Plongée à la grotte de Pâques, St Cézaire, 06
Samedi 22 et Dimanche 23 Janvier 2000
 

Participants: Gilbert Fernandes, François Gaspard, Bernard Giai-Checa,
                         Eric Madelaine et Xavier Pennec

Plongeur: Bernard Giai-Checa

TPST: 10h + 4h


    Vendredi soir: je viens de terminer le métrage des 200m de fil d'ariane que j'enroule consciencieusement sur mon dévidoir. Le conditionnement dans les kits me prend plus d'une heure, j'essaye en effet de réduire au maximum poids et volume... vous allez comprendre le pourquoi dans la suite du récit. J'ai  'légèrement' surgonflé mes 2 bouteilles de 6L, qui avec 3 kits complets représentent mon matériel de plongée.

    L'objectif de l'opération est la reconnaissance sur 200/300m du grand siphon de la grotte de Pâques, qui se trouve à  plus de 2 kilomètres de l'entrée. Celui-ci, long de 810m a été franchi en 1990 par J.C. Tardy.  Cette même année F. Poggia et P. Magniez découvrent plus d'un kilomètre de galerie derrière ce siphon.  Depuis ces années à ma connaissance personne n'y a replongé. Hors, la topo indique plusieurs galeries à explorer en post siphon, un lac à aller plonger, des escalades à entreprendre (dixit ChéChé). Il y a du boulot et n'oublions pas que l'eau de ce siphon, de la foux et de la grotte de Pâques en général  (que certains apparemment aiment bien boire!)  est toujours imprégnée d'un mystère quant à ses origines. Bien entendu le bassin d'alimentation est une zone qui recoupe les communes de St Vallier et de St Cézaire, mais comment celà fonctionne-t-il? Personne n'a de certitudes. L'exploration de cette cavité s'inscrit donc dans le même cheminement que la recherche de la suite de l'Abel, qui nous cause tant de soucis actuellement (ça siphonne et le terminus de l'année passée aurait été atteint, on pense, grace à une sècheresse exceptionnelle).

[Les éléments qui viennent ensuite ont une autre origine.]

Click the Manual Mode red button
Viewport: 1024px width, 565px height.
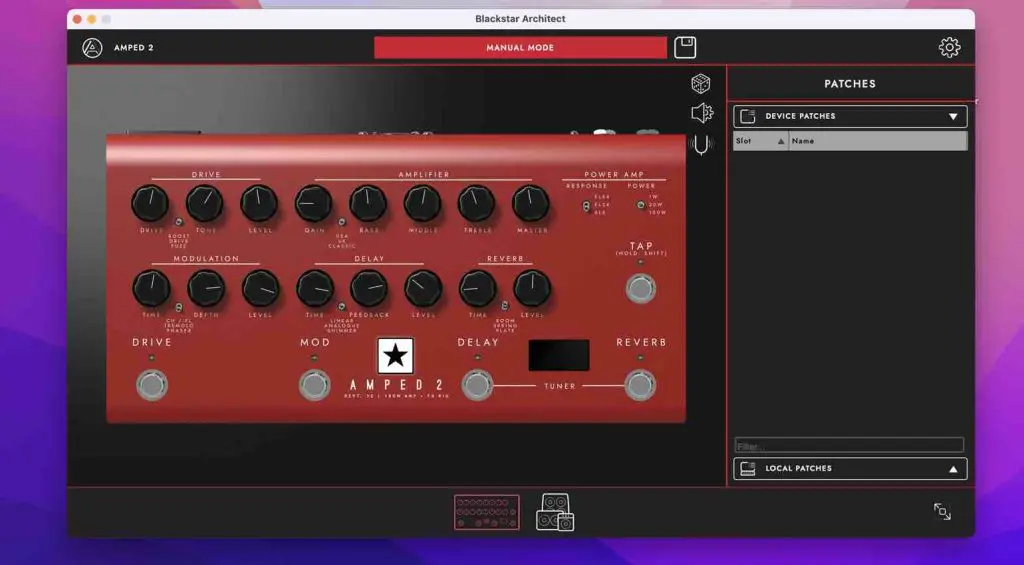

    Samedi matin: 8h30, nous sommes tous présents au rendez-vous fixé par mes bons soins à une heure décente pour pouvoir compter sur Xavier. Il ne fait pas très chaud. Je fais le bilan des kits. 6 kits pour 5 personnes. C'est raisonnable. L'accès au siphon nécessite le franchissement d'un puits de 15m. nous prenons 2 matos verticaux, une corde en 8mm et 5 plaquettes...  J'enfile ma combinaison qui ressemble à une armure ce matin. Bites à carbure, bouffe, survies, du courage et nous voila prêts. Nous mettons un peu de temps à nous décider, car malgré nos grands sourires de spéléos endurcis, nous savons tous que ce ne sera pas tout à fait une partie de plaisir... il est 9h30.

    La grotte de Pâques est en effet une cavité complexe, où il est très facile de s'égarer, vu la quantité de réseaux annexes. Le porche de la grotte franchi nous voila dans le vif du sujet. Le ramping est quasiment constant, nous franchissons un laminoir boueux, et après de multiples reptations, car c'est le terme, nous débouchons dans la salle du Chaos, puis dans la salle de minuit, sympa et bien concrétionnée. nous soufflons et nous nous engageons ensuite dans la galerie de l'oiseau. On commence vraiment à transpirer. Le passage du labyrinthe ne nous pose pas trop de problèmes. Mes rotules sont devenues insensibles de toutes façons. Enfin nous atteignons le terminus de Pâques I, j'ai nommé les gours de Tony.

    Brave Tony! il aurait du rester couché ce jour là... C'est un passage étroit et rempli d'eau où nous prenons chacun à notre tour une douche froide. Je signalerai aussi une forte odeur d'acéthylène mélée à une agréable odeur de transpiration! Renseignements pris, Eric a perdu le cul de sa Fisma... enfin ça s'arrange... et après un passage étroit boueux nous allons prendre un bain bien mérité cette fois-ci dans 'le lac'! Chacun apprécie comme il peut en serrant les dents... Nous sommes dans Pâques II et encore à plus d'un kilomètre du siphon. Ma motivation pour plonger est décuplée. En effet si nous avions trouvé les gours de Tony noyés, toute possibilité d'exploration de la suite du réseau aurait été écartée... maintenant je sais que je peux plonger!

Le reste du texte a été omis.